▶ [EXERCISE BRIEF]
Your output should consist solely of the lines from the one holding "This screenshot has" to the end of the records below, inclusive, reproduced exactly and free of pictures.

▶ [RECORDS FOR THE EXERCISE]
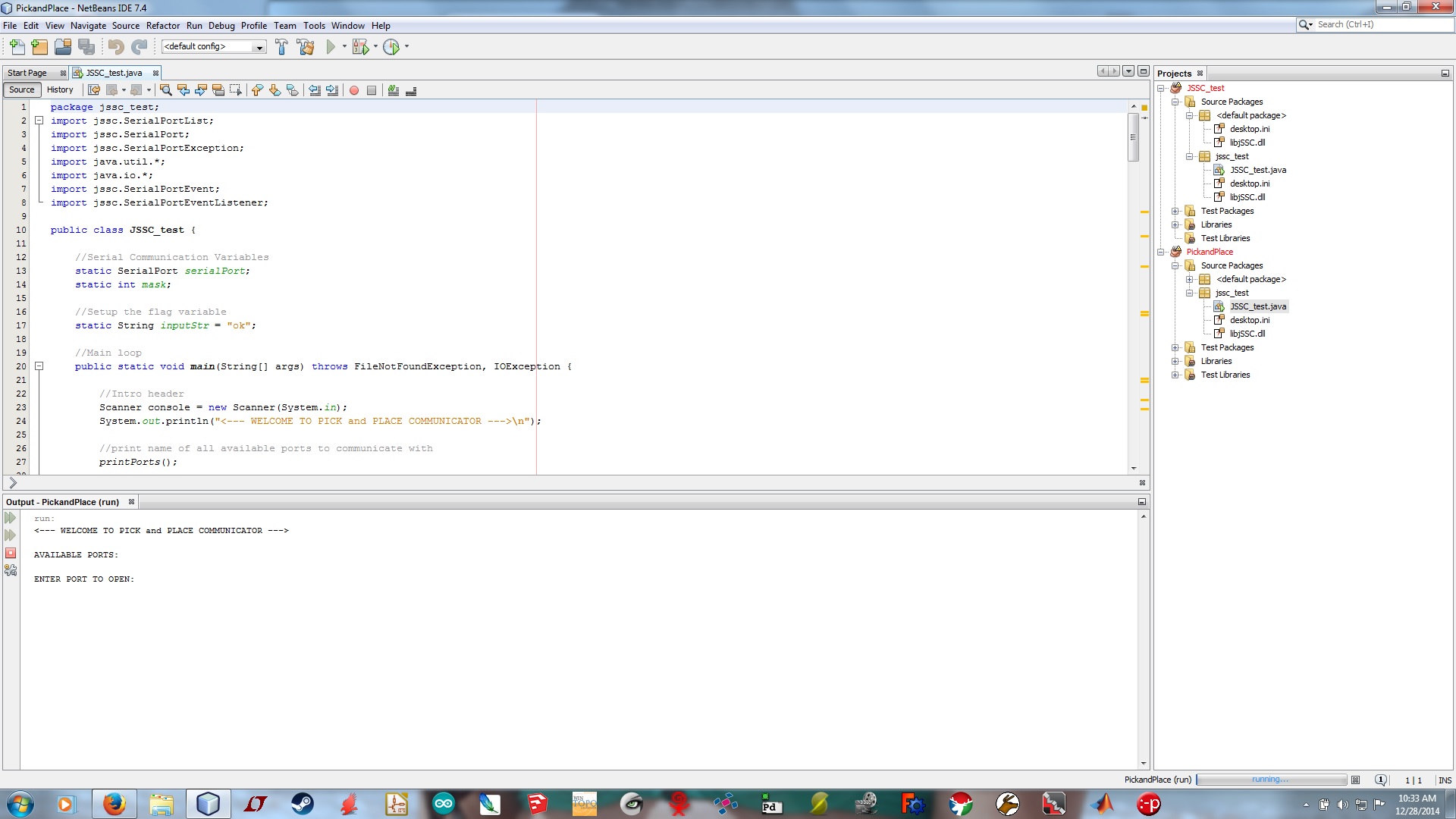
Task: Expand the PickandPlace source packages
Action: pyautogui.click(x=1176, y=265)
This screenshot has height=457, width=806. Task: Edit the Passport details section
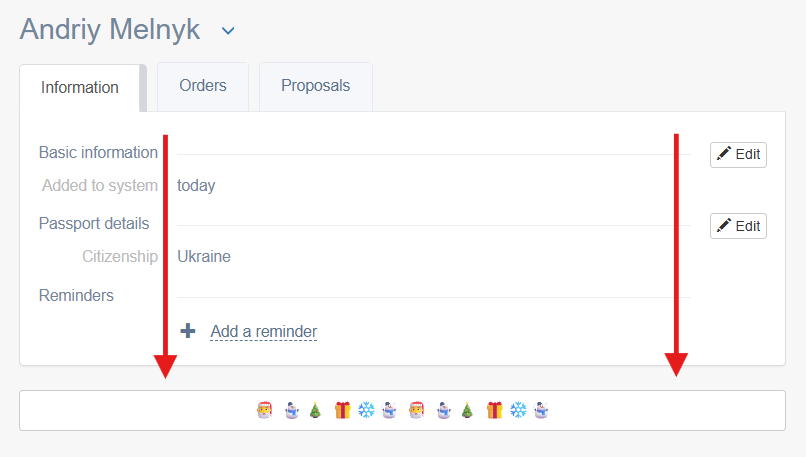pyautogui.click(x=738, y=227)
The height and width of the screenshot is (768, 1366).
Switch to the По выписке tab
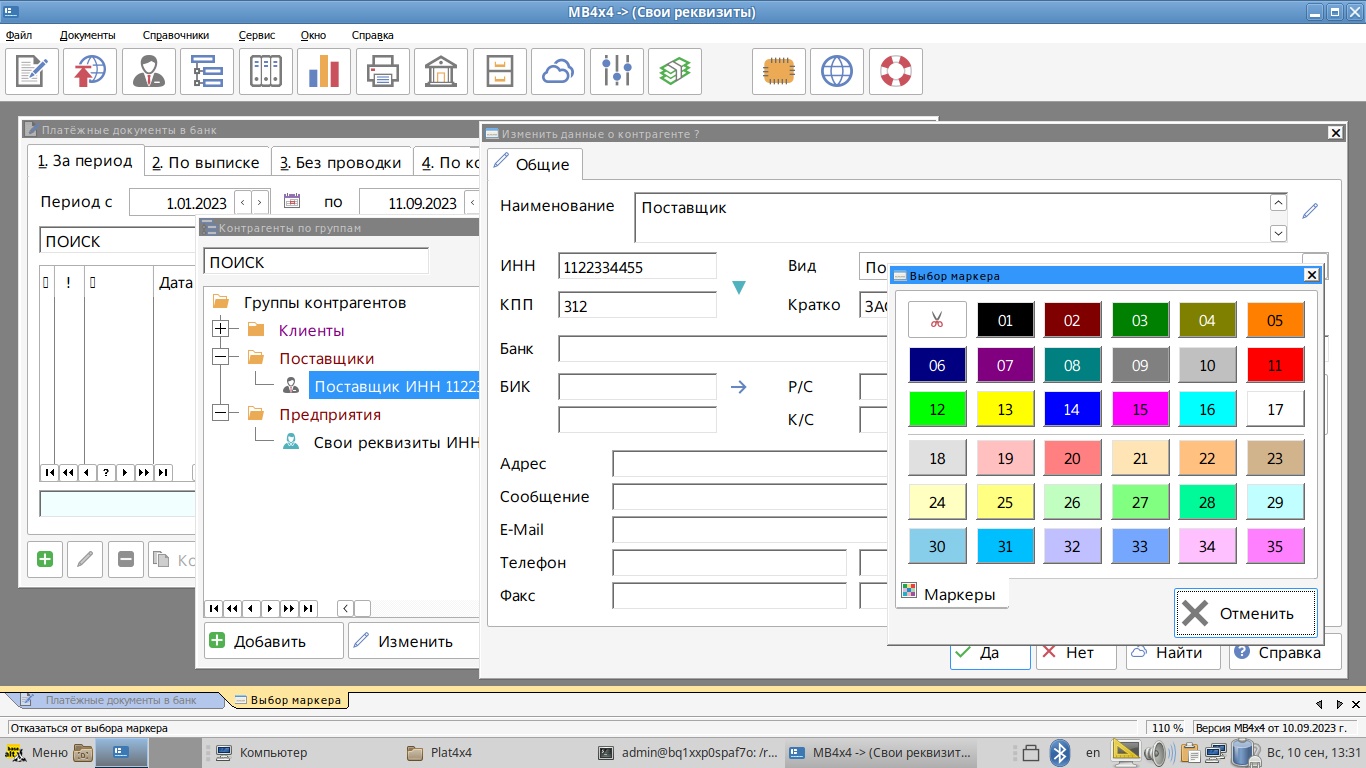coord(206,162)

▶ [TASK RESULT]
This screenshot has height=457, width=806. Task: Edit the Passport details section
pyautogui.click(x=738, y=227)
The height and width of the screenshot is (768, 1366).
Switch to the По выписке tab
coord(206,162)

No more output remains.